## Exercise set
1. In the post about game preferences, rewrite the passage starting at the words "I like games" and ending after "a lowly individual.", with "Fairness" in place of "Balance".
2. According to the post about game preferences, which games has the writer played and considered really good?
3. Using the post about game preferences, explain why the writer regards Europa Universalis as well balanced and challenging throughout.

## Excerpt provided

§ §

I'm looking for a game to play, but I'm not sure what I'd like because I particular details of games tend to turn me off. In fact, I find I don't really like many of the most popular games for certain reasons. I'll try to give examples of these types of details and a general idea of what I like. If you could give me some game recommendations and perhaps mention what you think I'd like about the game, I'd appreciate it. Feel free to skip over the games you never heard of.




I like games that deal with economics/economies, allocating limited resources, weighing positives and negatives of different choices, etc. The more complex, the better. But I don't like when there are easy options that are just plain better than the other options. Balance is key. I also don't like when the game quickly becomes easy just because I made good choices at the start. I also like sandbox, free-roaming games, and games where I am an not particularly more powerful than others but still can make significant changes to the game world as a lowly individual.


I've played Europa Universalis 2 and 3 and though they were really good games. There was a lot of viable paths to take, tough decisions to make, and it was well balanced. For example, winning a war and gaining land came with both bonuses and penalties, and a diminishing return that would keep me from dominated once I reach a certain size. It stayed challenging the whole game. Also the game is all about major choices, and the closest thing to micromanagement is ordering armies around during wars.

§ §

## Supplied information
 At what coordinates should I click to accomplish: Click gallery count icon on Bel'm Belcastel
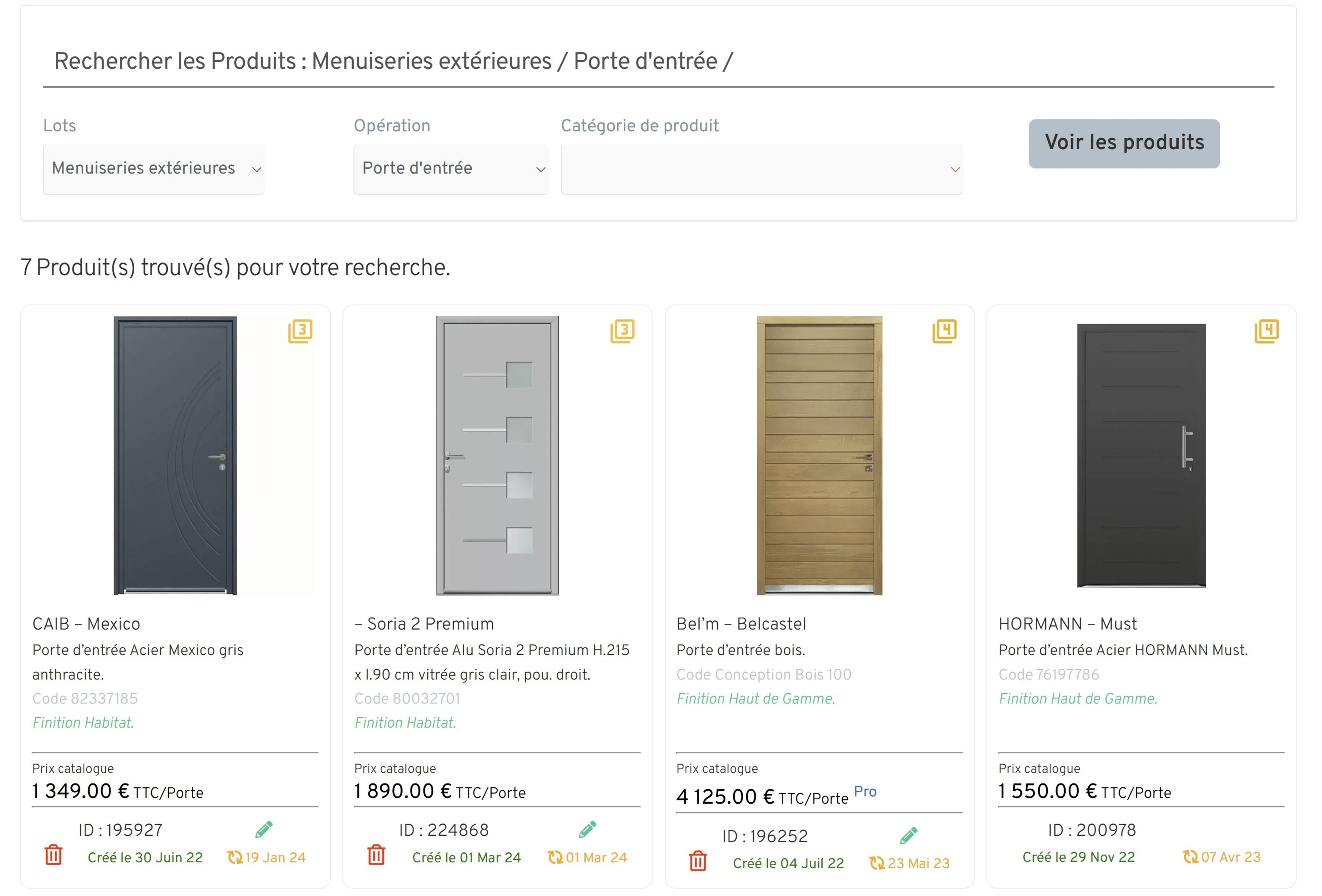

§ §

## Responses in order
1.
I like games that deal with economics/economies, allocating limited resources, weighing positives and negatives of different choices, etc. The more complex, the better. But I don't like when there are easy options that are just plain better than the other options. Fairness is key. I also don't like when the game quickly becomes easy just because I made good choices at the start. I also like sandbox, free-roaming games, and games where I am an not particularly more powerful than others but still can make significant changes to the game world as a lowly individual.

2. Europa Universalis 2 and 3.

3. The game offered many viable paths and tough decisions. Winning a war and gaining land brought both bonuses and penalties, along with diminishing returns once a certain size was reached. As a result, it stayed challenging for the whole game.